A aprovação da Lei de Migração (13.445/2017) deveria facilitar a regularização de estrangeiros no Brasil. Porém, o caso de cidadãos venezuelanos que tem vindo para o Brasil mostra que o País tem violado essa legislação. A afirmação foi feita nesta terça-feira (27) pela procuradora do Trabalho da 11ª Região no Município de Roraima, Priscila Moreto, durante audiência na Comissão de Direitos Humanos do Senado.
De acordo com a Polícia Federal, foram mais de 17 mil pedidos de cidadãos da Venezuela para entrarem regularmente no Brasil só no ano passado. Roraima é o principal destino dessas pessoas.
Elas ingressam no País principalmente pelo município de Pacaraima, que faz fronteira com a Venezuela. Sem apoio, boa parte dos migrantes – muitos com nível alto de escolaridade – acaba se submetendo às piores condições possíveis para sobreviver, como trabalhos análogos ao de escravo, prostituição e situação de mendicância.
“Esse cidadão sabe que está sendo abusado, mas não sabe como denunciar. É uma omissão do município, do Estado e da União”, disse a procuradora Priscila Moreto. A afirmação tem como base o relatório elaborado após visitas técnicas aos municípios de Boa Vista, Pacaraima e Manaus (AM), feitas pelo Ministério Público do Trabalho em conjunto com instituições como a Missão Paz, que acolhe e auxilia migrantes.

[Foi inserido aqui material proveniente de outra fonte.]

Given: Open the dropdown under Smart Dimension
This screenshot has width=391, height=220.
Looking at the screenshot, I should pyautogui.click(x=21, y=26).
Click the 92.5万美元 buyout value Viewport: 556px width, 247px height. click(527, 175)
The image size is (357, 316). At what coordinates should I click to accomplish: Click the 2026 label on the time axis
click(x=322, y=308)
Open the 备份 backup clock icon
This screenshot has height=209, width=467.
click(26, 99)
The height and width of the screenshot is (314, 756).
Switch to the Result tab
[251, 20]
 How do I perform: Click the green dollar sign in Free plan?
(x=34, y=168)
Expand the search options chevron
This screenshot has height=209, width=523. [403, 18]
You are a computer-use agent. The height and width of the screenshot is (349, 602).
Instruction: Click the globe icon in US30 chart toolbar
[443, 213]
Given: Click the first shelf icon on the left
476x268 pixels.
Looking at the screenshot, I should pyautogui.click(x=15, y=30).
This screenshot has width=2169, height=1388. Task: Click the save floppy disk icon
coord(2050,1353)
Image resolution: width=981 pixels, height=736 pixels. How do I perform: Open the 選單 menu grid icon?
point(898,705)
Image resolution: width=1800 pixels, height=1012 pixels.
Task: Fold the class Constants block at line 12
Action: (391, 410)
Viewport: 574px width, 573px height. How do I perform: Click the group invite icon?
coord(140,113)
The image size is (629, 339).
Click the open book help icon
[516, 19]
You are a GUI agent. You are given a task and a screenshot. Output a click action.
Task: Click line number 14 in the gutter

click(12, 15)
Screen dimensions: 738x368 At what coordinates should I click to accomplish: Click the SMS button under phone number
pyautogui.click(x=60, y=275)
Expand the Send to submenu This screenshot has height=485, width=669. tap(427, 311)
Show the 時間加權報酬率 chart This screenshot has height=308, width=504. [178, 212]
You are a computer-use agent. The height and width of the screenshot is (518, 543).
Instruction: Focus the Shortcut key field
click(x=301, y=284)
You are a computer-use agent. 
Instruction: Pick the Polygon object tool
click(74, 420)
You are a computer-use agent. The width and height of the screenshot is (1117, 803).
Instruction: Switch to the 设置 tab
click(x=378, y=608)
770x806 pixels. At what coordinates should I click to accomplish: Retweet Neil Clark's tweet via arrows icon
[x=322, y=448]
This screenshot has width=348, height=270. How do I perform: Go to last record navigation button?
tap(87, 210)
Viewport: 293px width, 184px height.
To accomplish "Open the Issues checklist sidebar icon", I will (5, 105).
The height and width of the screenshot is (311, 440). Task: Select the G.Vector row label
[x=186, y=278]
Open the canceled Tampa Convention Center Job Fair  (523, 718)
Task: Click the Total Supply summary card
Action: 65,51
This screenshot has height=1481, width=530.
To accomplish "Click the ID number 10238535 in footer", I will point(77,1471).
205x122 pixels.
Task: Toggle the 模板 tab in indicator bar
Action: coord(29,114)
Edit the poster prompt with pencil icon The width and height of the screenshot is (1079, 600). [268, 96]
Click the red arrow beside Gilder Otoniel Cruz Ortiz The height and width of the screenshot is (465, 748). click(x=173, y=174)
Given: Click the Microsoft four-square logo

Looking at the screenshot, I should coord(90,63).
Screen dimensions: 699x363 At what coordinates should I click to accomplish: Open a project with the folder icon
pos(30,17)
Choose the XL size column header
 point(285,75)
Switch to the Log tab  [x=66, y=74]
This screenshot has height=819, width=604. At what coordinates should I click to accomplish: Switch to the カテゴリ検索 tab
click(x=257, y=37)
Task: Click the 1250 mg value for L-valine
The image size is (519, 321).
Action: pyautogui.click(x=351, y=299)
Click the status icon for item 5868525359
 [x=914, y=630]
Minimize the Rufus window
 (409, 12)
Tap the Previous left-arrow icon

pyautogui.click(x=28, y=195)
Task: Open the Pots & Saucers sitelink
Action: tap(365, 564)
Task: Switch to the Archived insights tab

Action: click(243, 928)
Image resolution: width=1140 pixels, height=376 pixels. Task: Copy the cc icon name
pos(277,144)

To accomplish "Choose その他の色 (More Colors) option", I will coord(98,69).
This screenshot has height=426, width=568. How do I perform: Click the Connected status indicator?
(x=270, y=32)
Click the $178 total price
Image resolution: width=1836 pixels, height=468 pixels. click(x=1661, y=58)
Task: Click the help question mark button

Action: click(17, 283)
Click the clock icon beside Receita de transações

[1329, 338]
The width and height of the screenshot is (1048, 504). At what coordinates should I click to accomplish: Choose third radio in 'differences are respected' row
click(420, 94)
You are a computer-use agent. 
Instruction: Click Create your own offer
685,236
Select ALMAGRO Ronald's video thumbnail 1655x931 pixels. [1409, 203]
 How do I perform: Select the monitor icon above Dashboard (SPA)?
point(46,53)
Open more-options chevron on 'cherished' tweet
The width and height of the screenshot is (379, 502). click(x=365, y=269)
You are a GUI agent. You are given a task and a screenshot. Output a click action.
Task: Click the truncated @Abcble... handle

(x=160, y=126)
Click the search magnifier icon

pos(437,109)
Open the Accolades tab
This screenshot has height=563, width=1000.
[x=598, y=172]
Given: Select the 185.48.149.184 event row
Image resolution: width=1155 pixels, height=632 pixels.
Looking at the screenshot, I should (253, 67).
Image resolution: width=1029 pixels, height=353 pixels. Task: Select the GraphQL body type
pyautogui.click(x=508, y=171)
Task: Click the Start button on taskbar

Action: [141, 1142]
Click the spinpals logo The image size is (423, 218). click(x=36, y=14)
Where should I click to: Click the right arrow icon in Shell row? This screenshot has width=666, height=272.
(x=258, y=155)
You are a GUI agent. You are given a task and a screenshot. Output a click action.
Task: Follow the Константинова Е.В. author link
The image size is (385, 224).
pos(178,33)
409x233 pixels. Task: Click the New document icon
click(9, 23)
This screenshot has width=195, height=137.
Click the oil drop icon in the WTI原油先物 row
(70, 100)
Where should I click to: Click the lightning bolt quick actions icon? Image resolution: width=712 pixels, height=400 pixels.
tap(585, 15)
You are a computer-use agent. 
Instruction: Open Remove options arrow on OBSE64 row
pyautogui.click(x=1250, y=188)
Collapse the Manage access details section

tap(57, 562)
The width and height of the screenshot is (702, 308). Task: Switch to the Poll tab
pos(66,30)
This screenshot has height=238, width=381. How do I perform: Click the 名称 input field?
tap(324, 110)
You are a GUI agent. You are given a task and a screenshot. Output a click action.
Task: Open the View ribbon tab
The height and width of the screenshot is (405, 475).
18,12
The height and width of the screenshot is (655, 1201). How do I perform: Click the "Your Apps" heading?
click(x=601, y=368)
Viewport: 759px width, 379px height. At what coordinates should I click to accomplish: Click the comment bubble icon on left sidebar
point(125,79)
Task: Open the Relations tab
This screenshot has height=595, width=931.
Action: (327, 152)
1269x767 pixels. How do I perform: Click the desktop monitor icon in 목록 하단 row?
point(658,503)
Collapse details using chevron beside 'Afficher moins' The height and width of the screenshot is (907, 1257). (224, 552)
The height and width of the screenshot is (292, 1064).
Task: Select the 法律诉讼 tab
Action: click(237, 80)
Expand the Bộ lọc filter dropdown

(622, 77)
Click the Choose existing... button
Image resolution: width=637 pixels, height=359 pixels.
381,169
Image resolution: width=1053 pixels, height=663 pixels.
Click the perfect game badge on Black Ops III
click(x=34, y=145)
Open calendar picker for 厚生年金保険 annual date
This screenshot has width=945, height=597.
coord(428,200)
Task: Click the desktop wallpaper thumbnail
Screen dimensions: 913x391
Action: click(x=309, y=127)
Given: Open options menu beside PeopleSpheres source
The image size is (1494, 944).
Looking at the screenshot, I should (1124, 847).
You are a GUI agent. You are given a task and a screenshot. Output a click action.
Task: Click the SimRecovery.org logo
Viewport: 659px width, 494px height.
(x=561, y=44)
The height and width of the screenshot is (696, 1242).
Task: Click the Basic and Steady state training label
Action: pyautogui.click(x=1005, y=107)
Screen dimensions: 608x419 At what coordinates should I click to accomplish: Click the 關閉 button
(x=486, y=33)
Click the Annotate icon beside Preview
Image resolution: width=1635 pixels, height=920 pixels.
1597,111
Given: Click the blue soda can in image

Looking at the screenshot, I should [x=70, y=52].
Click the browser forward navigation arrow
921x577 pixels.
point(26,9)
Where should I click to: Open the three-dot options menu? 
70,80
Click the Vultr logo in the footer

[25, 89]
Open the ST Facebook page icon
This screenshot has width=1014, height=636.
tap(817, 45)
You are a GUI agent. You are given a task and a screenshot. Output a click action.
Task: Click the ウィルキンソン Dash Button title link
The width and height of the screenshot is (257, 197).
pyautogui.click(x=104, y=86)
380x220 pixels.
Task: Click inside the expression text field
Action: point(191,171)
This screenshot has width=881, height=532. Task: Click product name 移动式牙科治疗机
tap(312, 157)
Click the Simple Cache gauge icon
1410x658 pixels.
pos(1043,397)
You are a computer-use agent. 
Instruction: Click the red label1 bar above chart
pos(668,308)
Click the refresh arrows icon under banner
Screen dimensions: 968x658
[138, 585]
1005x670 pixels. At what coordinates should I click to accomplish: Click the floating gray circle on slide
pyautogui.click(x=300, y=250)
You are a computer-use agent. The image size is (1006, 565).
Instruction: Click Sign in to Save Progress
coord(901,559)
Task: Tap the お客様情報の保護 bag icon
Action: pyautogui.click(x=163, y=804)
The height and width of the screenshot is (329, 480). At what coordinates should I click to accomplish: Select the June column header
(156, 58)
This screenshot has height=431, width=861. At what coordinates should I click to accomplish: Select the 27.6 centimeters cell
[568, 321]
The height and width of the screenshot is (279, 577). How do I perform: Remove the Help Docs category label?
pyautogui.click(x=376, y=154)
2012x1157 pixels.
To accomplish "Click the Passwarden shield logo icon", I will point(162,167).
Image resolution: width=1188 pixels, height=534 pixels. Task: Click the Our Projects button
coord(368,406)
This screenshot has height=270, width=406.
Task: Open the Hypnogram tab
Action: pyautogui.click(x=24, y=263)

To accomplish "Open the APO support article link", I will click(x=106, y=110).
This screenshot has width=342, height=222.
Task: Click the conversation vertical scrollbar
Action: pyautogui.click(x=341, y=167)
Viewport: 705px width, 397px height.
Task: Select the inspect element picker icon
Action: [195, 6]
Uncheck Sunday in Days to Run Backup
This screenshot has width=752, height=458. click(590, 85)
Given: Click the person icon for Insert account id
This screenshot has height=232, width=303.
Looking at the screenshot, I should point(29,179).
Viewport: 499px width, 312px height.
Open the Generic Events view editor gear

“Isso tudo mostra grave violação por parte do Brasil dos Direitos Humanos, direitos que o Brasil se comprometeu nacionalmente internacionalmente. Viola inclusive a Lei de Migração, que prevê princípios, diretrizes e repúdio à xenofobia e à discriminação, além do acolhimento humanitário. O Estado tem que gerir o caso dessas pessoas em extrema vulnerabilidade social”, afirmou.
Presente à audiência, a presidenta da Comissão de Direitos Humanos do Senado, Regina Sousa (PT-PI), alertou para a necessidade de o Brasil oferecer todo apoio possível aos governos municipais e do Estado do Roraima. “É muito difícil administrar um Estado que já é pobre e a população aumenta repentinamente”, justificou a parlamentar.
Regina disse ainda esperar que o Brasil tenha um cuidado especial com o tema, ao contrário do que faz os Estados Unidos. “Sabemos muito bem que os Estados Unidos não veem a Venezuela com olhar humanitário e, sim, visando o petróleo do país sul-americano”, complementou.
Deslocamento digno
Membro da Agência da ONU para Refugiados (Acnur), o oficial Paulo Sérgio de Almeida cobrou estratégias para garantir a ida de migrantes para o interior do País de forma planejada e com deslocamento digno – com respeito integral aos direitos dessas pessoas – e uma acolhida adequada em outros estados brasileiros. “Onde venham a ter acesso a emprego e a outras oportunidades de geração de renda”.
A audiência no Senado também contou com a participação interativa da população. Sobre comentários afirmando que os governos precisam cuidar apenas dos brasileiros que passam fome, a representante da Cruz Vermelha Brasileira, Carolina Sampaio, foi enfática: “São todos seres humanos. Se a gente não cuidar deles [cidadãos venezuelanos], eles continuarão chegando da mesma forma, e a situação só vai piorar para os brasileiros”.
Plano em andamento
Durante o debate na CDH, representantes do governo federal afirmaram que um plano de fluxo migratório estaria em andamento. O presidente do Conselho Nacional de Imigração, Hugo Medeiros, disse que o governo encomendou pesquisas para entender esse fluxo de migrantes e, só depois, elaborar políticas públicas para essas pessoas.